Task details => Reproduce word for word the part of the captcha discussion that starts at "No you’re wrong, because" and stops after "is for you.".

Text segment =>
╭──

So can we stop using those damn things? They’re super annoying!
I’m kind of hoping the AI permanently beats them. I hate them too.
Just means they’ll get harder, but maybe not for people, just needs to be harder for a computer
Aren’t these Captchas designed to get training data for AI models anyway?
“System does what it was designed to do” doesn’t feel that surprising…
Aren’t these Captchas designed to get training data for AI models anyway?
Yes and no, the captchas are just meant to be hard for computers to solve but easier for humans. People saw that, and thought that “if we’re making people do this might as well have them do something useful” not meant to be malevolent- and the purpose is still stopping bots, training them is a side-effect.
No, you’re wrong, the Traffic Light examples ARE specifically to gather data to train models. Being a good Captcha was just a byproduct of that. If people just wanted a good captcha they wouldn’t need hundreds of millions of photos of street lights and bicycles.
No, you’re wrong, the Traffic Light examples ARE specifically to gather data to train models.
No you’re wrong, because the sites that embed those captchas on their page are not doing that to help good.
If people just wanted a good captcha they wouldn’t need hundreds of millions of photos of street lights and bicycles.
Yes, they are getting something productive out of the human labor that would be done anyways. Trust me as a web developer, and web scraper, some kind of captcha is necessary for many free services to be useful/economically viable. The core of a good captcha is just making it marginally more expensive for the scraper/bot than it is for you.
The sites don’t create the captcha, you yourself just said it was embedded there.
They embed for a reason… And the captchas wouldn’t exist if they weren’t embedded anywhere
Finitebanjo is right. Yes they are used to fight spam and bots but they way they do it us is picked intentionally to train ai.
https://medium.com/@yennhi95zz/how-google-trains-ai-with-your-help-through-captcha-876cb4eb4d01
Also from the Wikipedia article “Google profits from reCAPTCHA users as free workers to improve its AI research.” https://en.m.wikipedia.org/wiki/ReCAPTCHA
they do it us is picked intentionally to train ai.

╰──

Data to examine =>

╭──

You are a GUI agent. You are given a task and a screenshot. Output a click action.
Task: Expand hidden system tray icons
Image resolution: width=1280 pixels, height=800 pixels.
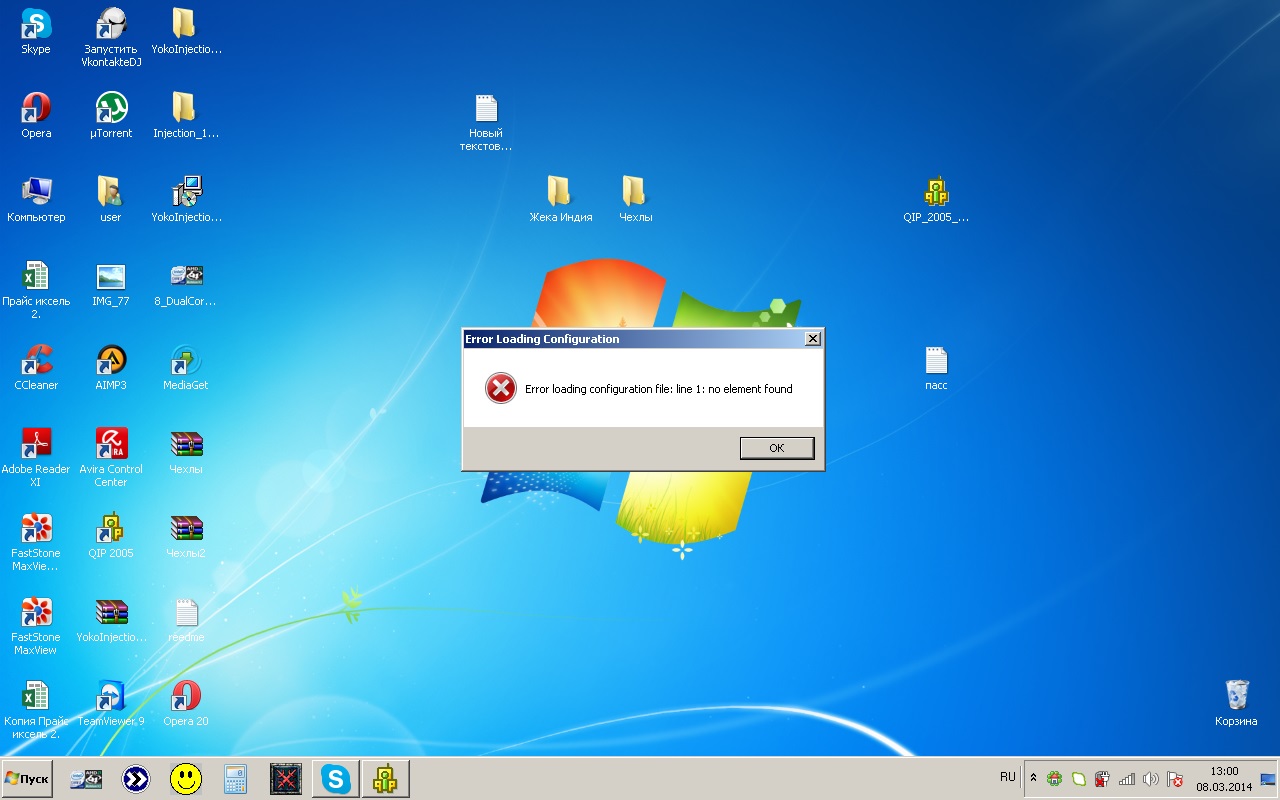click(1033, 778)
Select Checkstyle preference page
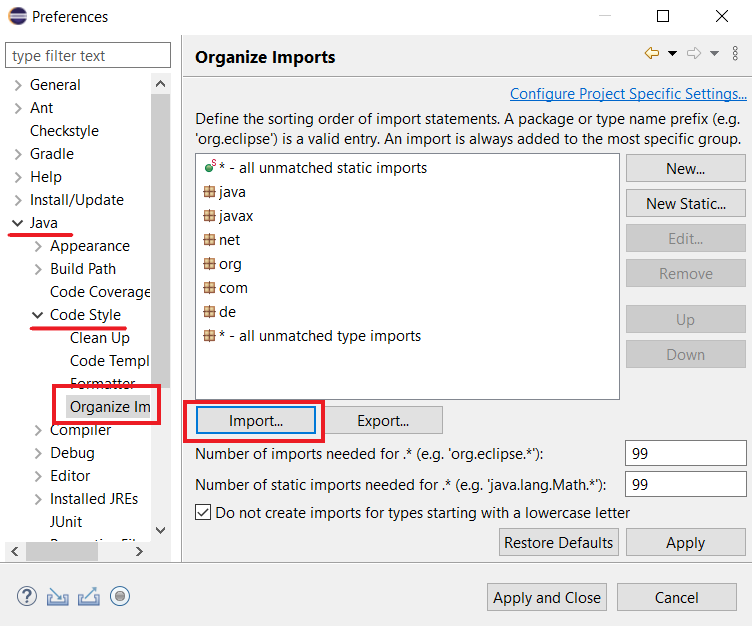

╰──

Your solution =>
No you’re wrong, because the sites that embed those captchas on their page are not doing that to help good.
If people just wanted a good captcha they wouldn’t need hundreds of millions of photos of street lights and bicycles.
Yes, they are getting something productive out of the human labor that would be done anyways. Trust me as a web developer, and web scraper, some kind of captcha is necessary for many free services to be useful/economically viable. The core of a good captcha is just making it marginally more expensive for the scraper/bot than it is for you.